Once I had all the surfaces mapped to textures, I "baked" them to a fresh texture map. Baking the textures to a single image will allow me to paint right on the 3D model directly using Blender's paint tools. Here is a reduced size version of the baked map for the shower room (left), along with how the room looks in paint mode in Blender (right):


It's certainly more realistic than my earlier white-walled prototype. Firing up Unity, this is what it looks like now:


It's definitely better, but it still falls way short of feeling real and it's way too clean and bright. On top of that, the current lighting just makes no sense. There's no visible light source, but the room is lit as if there was a light floating in the middle of the room. I'll fix the lighting later, but first, I want to work on the textures.

I went back to blender and started to filthy the place up. The grime will help make the room feel decrepit and it will also break up the repeating patterns from the tiled images I used, making it harder for the eye to pull them out. I loaded up an assortment of dirt, grime, and grunge images to use as brushes and started painting on the room's textures. It's a little weird painting on the inside of an object. Blender's Texture Paint mode works like Unity in that you can only see the "front" of polygons which, in this case, means the inside. Like one of those optical illusions, my eye wanted to think the texture was on the outside rather than the inside, but after a few minutes, I adjusted and work started going faster.

Doing something like this really makes you appreciate the power of undo.  I hit ⌘Z a lot while working on this, and it took me a long time to find an approach that gave results I liked. 

Once I had the new details and grime added to the texture, I pulled the new maps over to Unity to try them out. I also tweaked the shaders a bit, adding a distortion map to the window and creating normal maps for the tiles to give them a tiny bit of depth.


It's definitely an improvement. I might've been a little heavy handed with the grime, but I want to wait until I've done some work on the lighting to decide whether I should pull back on it. I envision this area being much darker and poorly lit than it is now, so I want to judge the texture in the correct lighting.

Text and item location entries

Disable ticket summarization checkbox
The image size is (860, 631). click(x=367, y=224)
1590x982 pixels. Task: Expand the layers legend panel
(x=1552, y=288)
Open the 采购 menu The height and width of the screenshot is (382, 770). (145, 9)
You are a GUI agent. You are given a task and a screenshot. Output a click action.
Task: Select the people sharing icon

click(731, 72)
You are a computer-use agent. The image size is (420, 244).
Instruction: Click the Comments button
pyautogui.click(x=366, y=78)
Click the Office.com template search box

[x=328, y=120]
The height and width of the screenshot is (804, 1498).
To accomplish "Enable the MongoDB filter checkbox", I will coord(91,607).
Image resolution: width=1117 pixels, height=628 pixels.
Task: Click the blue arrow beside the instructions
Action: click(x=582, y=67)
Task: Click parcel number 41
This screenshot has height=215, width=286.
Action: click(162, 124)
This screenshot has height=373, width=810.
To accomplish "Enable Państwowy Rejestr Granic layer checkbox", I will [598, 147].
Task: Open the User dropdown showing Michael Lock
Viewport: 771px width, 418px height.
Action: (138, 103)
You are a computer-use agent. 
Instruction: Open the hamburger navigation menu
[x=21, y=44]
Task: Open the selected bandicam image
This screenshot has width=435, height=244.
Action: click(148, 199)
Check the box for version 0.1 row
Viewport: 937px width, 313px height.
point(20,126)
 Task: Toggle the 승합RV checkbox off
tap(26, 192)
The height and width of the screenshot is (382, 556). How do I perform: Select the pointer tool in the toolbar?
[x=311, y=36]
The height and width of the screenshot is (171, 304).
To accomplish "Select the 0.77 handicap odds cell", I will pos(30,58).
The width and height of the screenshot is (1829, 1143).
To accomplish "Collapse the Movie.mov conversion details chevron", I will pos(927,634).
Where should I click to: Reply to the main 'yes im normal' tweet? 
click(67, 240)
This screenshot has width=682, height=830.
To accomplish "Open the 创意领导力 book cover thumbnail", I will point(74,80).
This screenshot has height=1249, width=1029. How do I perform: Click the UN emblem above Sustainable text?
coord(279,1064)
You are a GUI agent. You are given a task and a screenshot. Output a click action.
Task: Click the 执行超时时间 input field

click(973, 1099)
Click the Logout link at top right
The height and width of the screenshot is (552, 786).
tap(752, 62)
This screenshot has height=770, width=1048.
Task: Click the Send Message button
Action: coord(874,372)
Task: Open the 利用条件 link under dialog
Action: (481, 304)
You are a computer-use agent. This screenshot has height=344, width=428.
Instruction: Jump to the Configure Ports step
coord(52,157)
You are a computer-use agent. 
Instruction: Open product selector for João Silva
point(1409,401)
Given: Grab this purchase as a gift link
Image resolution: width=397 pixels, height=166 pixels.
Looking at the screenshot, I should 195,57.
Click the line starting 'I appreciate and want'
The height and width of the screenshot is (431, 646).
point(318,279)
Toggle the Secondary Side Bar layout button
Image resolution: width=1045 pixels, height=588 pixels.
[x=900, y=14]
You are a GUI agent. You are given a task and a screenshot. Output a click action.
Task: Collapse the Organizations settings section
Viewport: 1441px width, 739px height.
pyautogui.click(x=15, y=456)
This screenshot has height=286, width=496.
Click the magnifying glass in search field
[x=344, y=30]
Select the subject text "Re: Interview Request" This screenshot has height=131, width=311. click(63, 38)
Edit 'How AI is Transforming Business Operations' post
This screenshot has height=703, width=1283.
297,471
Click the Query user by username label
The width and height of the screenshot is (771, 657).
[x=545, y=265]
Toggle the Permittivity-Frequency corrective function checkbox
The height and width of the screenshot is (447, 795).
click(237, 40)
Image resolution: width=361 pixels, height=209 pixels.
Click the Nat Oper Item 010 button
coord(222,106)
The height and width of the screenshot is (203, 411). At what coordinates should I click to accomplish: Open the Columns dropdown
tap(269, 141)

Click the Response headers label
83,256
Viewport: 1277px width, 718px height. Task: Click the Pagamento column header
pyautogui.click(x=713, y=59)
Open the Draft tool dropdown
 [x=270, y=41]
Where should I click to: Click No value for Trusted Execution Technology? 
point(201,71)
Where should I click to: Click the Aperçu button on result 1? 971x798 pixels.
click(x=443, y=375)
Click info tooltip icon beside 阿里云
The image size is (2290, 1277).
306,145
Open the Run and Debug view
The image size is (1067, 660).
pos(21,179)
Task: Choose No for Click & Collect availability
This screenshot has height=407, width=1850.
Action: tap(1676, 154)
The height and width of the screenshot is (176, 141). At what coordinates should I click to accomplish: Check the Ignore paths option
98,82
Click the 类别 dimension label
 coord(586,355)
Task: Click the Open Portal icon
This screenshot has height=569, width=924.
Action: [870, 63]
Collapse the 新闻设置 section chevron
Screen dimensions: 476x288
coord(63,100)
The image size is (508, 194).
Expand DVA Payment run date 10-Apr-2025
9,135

§ Your tasks
[1] In the text about texturing the shower room, what did the writer add to the window's shader in Unity?
[2] Carry the text about texturing the shower room forward from its last sentence.
The records are unrelated to the text about texturing the shower room.

§ Answers to the exercise
[1] A distortion map.

[2]
In addition to being darker, I also want some of the lights to be flickering or burnt out. A little googling around found me a great light flickering script that gives just the effect I want. In Unity, I started placing lights around the room. Each of the two sections of the room has four light fixtures, but I decided that each section would have one light that was burnt out. The shower room would additionally have a flickering light and an an illuminated exit sign.

In order to keep performance reasonable with so many lights, I decided to bake light maps for the lights except for the one that flickers. "Baking" a light map essentially creates a texture map to store pre-calculated lighting information. They let you do lighting effects that are normally too processor intensive for real time calculation. The downside is that baked lights don't cast shadows on dynamic objects (like the player, moveable props, or bad guys). For a desktop computer or console version of the game, we'll probably want to make more of the lights real-time to get realistic shadows, but for mobile, we really have to be careful to limit the number of dynamic lights to keep the framerate up.

The Beast Lightmapper that's built into Unity is quite good and not that hard to learn, but calculating lightmaps is a fairly processor intensive task. Getting all the lights configured the way I wanted ended up taking a long time. I'd tweak one or two settings, then re-bake and wait five minutes or so. Lather, rinse, repeat.

After a while, I got the light maps baked mostly to my satisfaction. I started liking the overall look much better. The grime, which was kind of overpowering in the brightly lit room, feels just about right now. It still could use some furniture and other props, and the overhead lights could use some more detail, but on the whole, it's not terrible.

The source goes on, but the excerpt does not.